━━ Available data ━━
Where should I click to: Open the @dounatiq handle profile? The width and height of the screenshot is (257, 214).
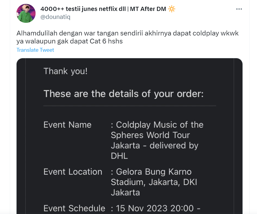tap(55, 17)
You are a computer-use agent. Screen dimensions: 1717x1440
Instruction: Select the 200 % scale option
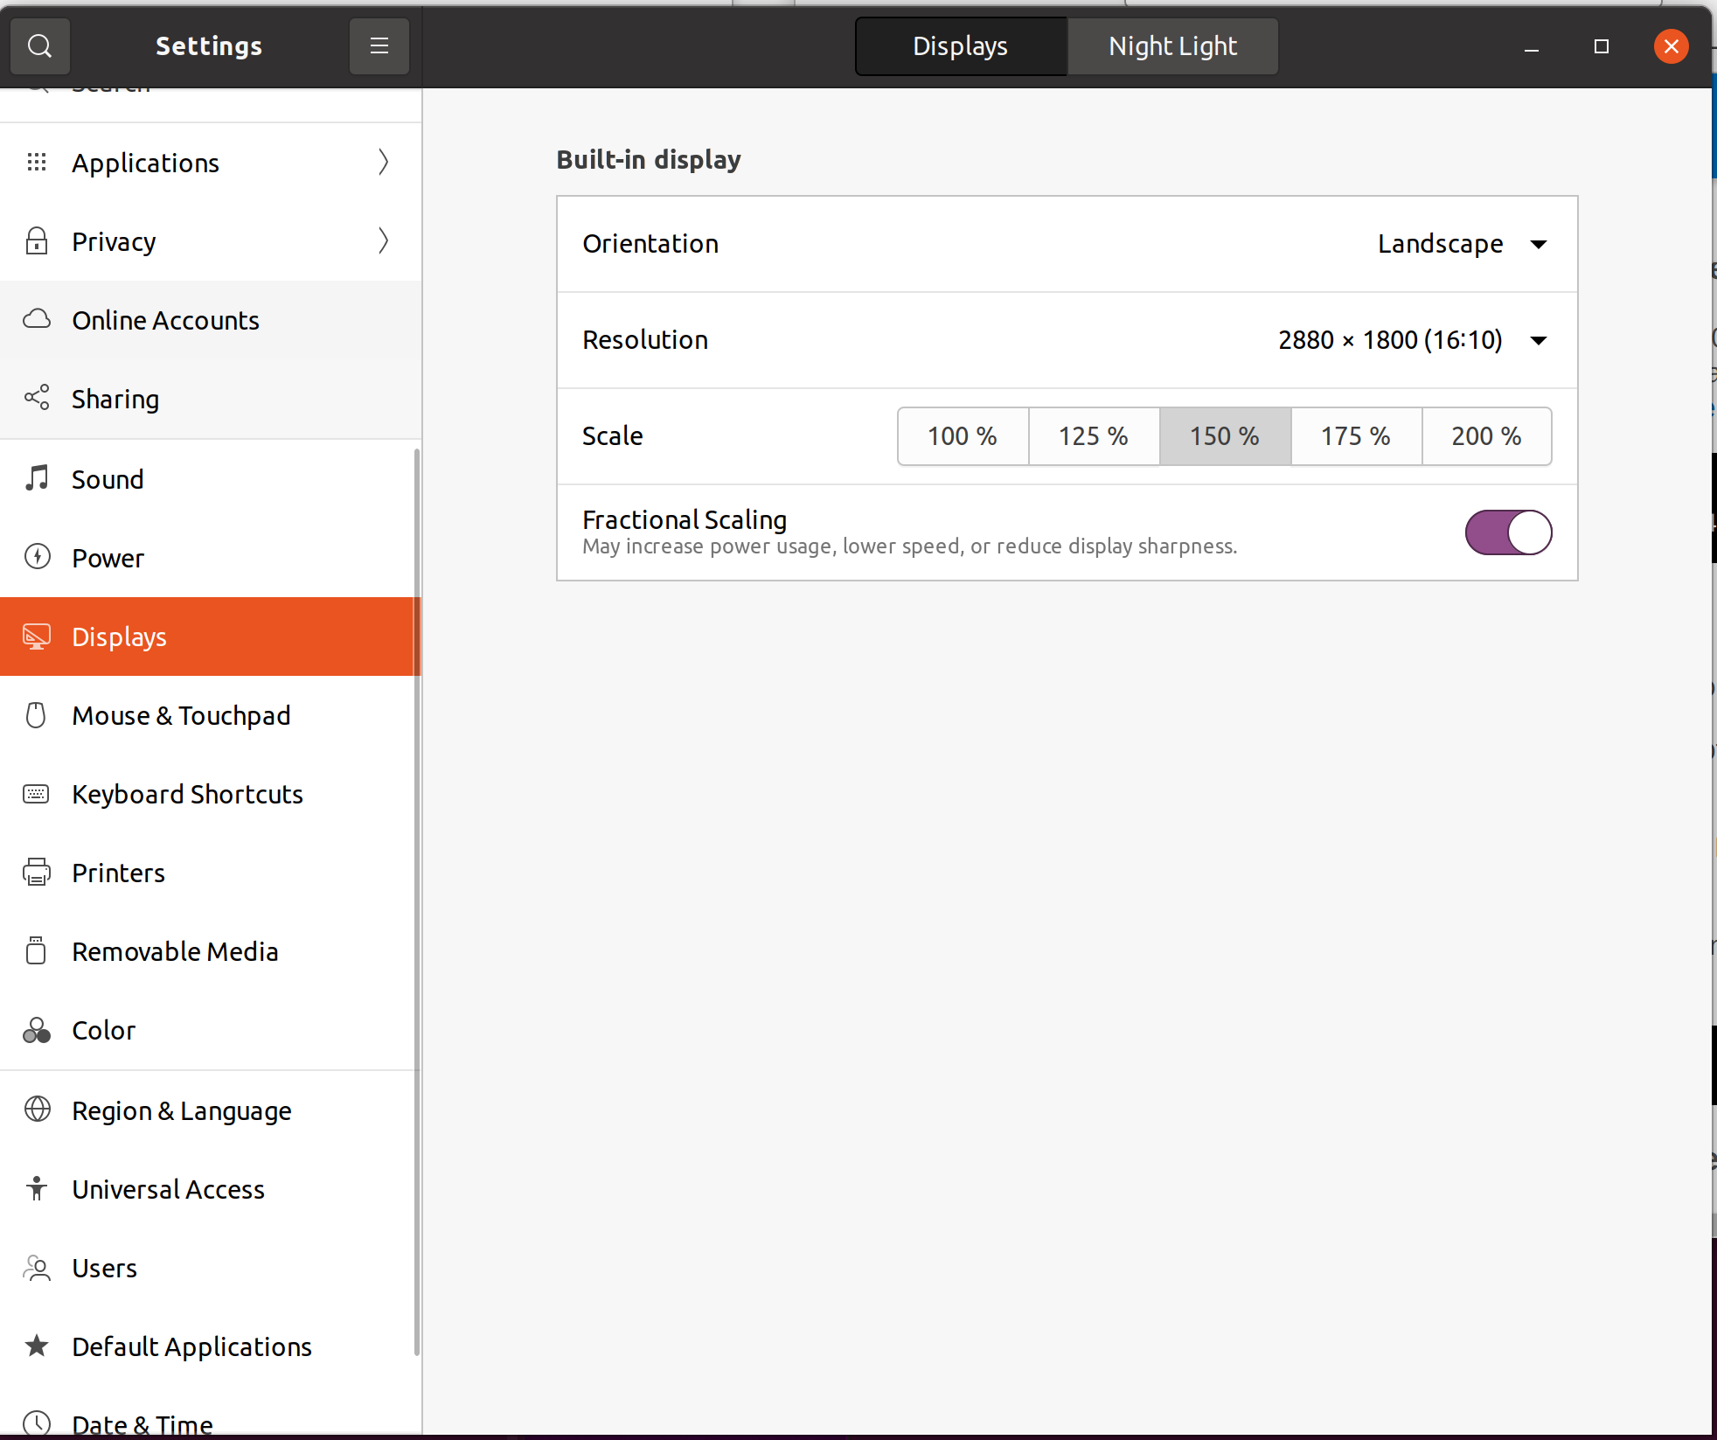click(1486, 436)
━━━
━━ Available data ━━
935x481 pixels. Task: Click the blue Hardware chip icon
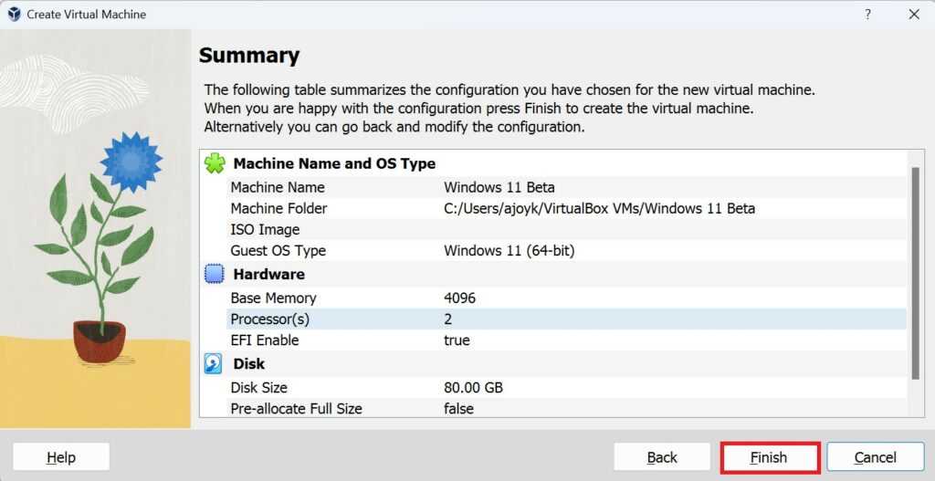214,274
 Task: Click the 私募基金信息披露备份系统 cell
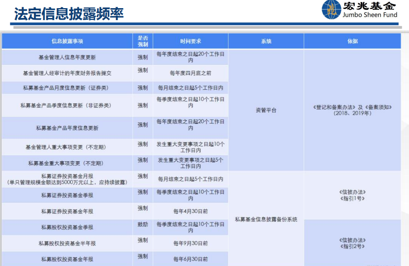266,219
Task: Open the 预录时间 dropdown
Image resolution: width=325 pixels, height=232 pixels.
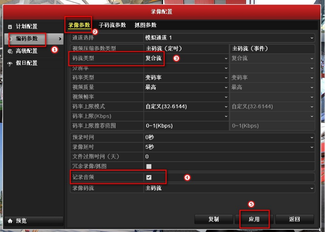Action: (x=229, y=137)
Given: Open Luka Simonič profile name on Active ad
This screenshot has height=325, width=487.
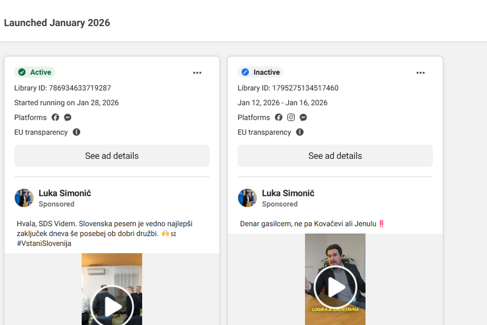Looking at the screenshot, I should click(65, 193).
━━━
_Exercise task_
Return everything from the line containing "You are a computer-use" down to the line containing "click(1486, 436)", copying those lines exactly and leaving out the pictures.

_Exercise answer_
You are a computer-use agent. Screen dimensions: 1717x1440
Instruction: Select the 200 % scale option
click(1486, 436)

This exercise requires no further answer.